Yves Le Car

Si vous aimez les mots, LES MOTS QUI JOUENT, QUI JONGLENT, LES MOTS TENDRES A ENTENDRE OU QUI PRETENT A S’ETENDRE, LES MOTS DROLES QUI VOUS FROLENT LES EPAULES, LES MOTS QUI CHANTENT, ENCHANTENT , LES MOTS SENSIBLES MAIS PAS TOUJOURS SANS CIBLE, LES MOTS SENSES , LES MOTS PENSES, LES MOTS A PRENDRE ET A LANCER A LA VOLEE...SI VOUS AIMEZ (...)

MES MONUMENTS HUMAINS (idoles sans patrie)

Certes, vous n'êtes pas de ceux qu'on commémore
Vous n'avez pas vos noms aux monuments aux morts
Vous n'avez pas vos noms dans les livres d'Histoire :
Vous n'avez pas participé à la Victoire !
Il eût fallu tenter d'y laisser votre peau ;
Il eût fallu penser que l'Amour du Drapeau
Est plus fort, par devoir, plus sacré que la vie.
Je crois savoir que ce n'était pas votre avis.

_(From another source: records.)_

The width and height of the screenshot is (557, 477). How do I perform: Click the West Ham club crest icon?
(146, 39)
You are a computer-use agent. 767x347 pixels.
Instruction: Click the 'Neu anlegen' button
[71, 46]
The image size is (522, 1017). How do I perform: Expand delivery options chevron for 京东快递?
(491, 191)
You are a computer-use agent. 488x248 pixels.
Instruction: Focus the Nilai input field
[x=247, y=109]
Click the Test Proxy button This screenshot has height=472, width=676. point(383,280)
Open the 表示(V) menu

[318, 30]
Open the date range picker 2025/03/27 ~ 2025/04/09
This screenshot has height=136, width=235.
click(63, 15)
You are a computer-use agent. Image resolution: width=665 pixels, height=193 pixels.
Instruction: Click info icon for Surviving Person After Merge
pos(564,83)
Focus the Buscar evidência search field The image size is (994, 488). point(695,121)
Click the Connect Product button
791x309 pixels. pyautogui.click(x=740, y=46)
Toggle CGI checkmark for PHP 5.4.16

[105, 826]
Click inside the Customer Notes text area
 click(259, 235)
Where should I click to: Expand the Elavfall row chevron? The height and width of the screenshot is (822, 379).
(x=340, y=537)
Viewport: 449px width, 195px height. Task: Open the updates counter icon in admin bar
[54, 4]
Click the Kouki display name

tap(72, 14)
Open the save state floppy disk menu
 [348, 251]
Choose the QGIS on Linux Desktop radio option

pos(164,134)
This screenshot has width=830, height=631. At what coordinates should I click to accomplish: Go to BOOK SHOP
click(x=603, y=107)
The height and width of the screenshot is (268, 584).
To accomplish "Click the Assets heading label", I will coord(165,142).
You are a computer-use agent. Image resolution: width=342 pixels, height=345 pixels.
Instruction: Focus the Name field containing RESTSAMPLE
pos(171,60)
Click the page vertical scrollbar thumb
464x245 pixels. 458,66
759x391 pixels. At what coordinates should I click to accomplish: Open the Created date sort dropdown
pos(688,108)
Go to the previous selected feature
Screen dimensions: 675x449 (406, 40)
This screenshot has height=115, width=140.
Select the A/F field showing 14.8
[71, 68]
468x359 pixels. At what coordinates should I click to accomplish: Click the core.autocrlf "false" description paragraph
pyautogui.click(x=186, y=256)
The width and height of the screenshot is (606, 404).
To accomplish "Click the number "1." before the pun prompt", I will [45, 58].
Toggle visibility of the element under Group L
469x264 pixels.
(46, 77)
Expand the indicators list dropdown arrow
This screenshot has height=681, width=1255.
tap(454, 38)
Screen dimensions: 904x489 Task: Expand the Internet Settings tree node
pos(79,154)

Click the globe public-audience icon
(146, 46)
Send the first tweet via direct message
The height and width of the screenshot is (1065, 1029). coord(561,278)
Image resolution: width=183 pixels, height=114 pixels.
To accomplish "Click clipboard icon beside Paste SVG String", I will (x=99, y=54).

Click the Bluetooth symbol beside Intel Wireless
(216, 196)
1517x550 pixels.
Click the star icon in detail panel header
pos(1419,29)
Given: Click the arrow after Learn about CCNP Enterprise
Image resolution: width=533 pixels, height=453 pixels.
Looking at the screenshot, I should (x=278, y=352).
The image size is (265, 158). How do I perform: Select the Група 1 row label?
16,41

Vous n'êtes pas tombés sur le Chemin des Dames
Suivant d'autres chemins sans doute, et d'autres dames,
Avec qui il vous a fallu rester cachés
Pour pouvoir vivre heureux, et ne pas tout gâcher
Par l'inutile horreur de leur champ de bataille
Où d'Homme on vous transforme aussi vite en bétail.
Heureusement, vous n'avez rien voulu savoir
Ni de leur champ d'honneur, ni de leur fausse gloire.

Certes, vous n'êtes pas de ceux qu'on commémore
Vous n'avez rien laissé, ni membres, ni remords :
Vous saviez que la Vie, la vie seule est sacrée,
Que la Patrie n'est qu'un vain mot, qui n'est concret
Que pour les marchands d'armes, caste universelle
Pour qui le paradis sur terre est en parcelles.
Au champ du déshonneur, en votre âme et conscience,
Vous avez préféré la Désobéissance.

Vous n'êtes pas tombés, du moins, dans le panneau
Pour servir de cobayes, ou d'appât aux corbeaux.
Pourquoi aller défendre un semblant de patrie
Qui n'est due qu'au hasard, comme à la loterie ?
Mais cette loterie peut leur rapporter gros
Puisqu'ils misent sur tous, à tire-larigot !
Ils tirent leur égo, et ça leur est égal :
Les chacals, comme les asticots, se régalent.

Certes vous n'êtes pas de ceux qu'on commémore
Par le même apparat qui les mène à la mort
La même mascarade et la même musique
A croire que tous ces gens là sont amnésiques
S'ils pouvaient réentendre ces mots qui endorment
Et s'ils pouvaient revoir défiler l'uniforme
Tous les morts se relèveraient comme un seul homme
Pour nous montrer l'autre face du décorum

Vous n'êtes pas tombés et quelques sons de cloche
Me viennent aujourd'hui de ceux qui vous reprochent
De n'avoir pas marché dans le troupeau docile.
J'entends parmi les loups imbus et imbéciles
Des voix se réclamant des Droits de l'Hom...icide
Et qui vous traînent dans la boue, et dans l'acide
En termes injurieux vous collant à la peau
Comme une étoile : " Munichois ! Ou Collabos !"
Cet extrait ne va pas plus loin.